In a classic episode of the Simpsons, Homer’s brain explains to him that “money can be exchanged for goods and services”. That’s obviously true for humans (even cartoon ones) but monkeys use an altogether different form of payment – grooming. It’s as close to a currency as monkeys have and it can be redeemed against a wide range of goods and services including more grooming, a free pass from aggression, permission to handle babies, back-up in fights and even sex.

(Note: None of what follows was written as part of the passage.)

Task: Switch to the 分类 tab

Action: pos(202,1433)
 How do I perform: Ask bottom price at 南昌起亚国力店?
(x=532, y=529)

The purposes of these exchanges go well beyond cleaning. Grooming, it seems, is also an enjoyable activity that releases brain signalling chemicals involved in pleasure and rewarding feelings. It’s a social bonding activity, the monkey equivalent of a human hug. Grooming does have costs though, despite its appearance as a leisurely activity. For a wild monkey, time spent cleaning a peer is time that’s not spent foraging yourself or watching out for predators. So it pays an individual to groom only as much as it needs to.
Cecile Fruteau from the University of Tilburg has been studying the exchange of grooming among wild vervet monkeys in South Africa’s Loskop Dam Nature Reserve. Through her experiments, she has shown that vervet grooming works like a biological market, governed by the laws of supply and demand. The amount that any individual is willing to give in exchange for a service depends on how rare or abundant it is.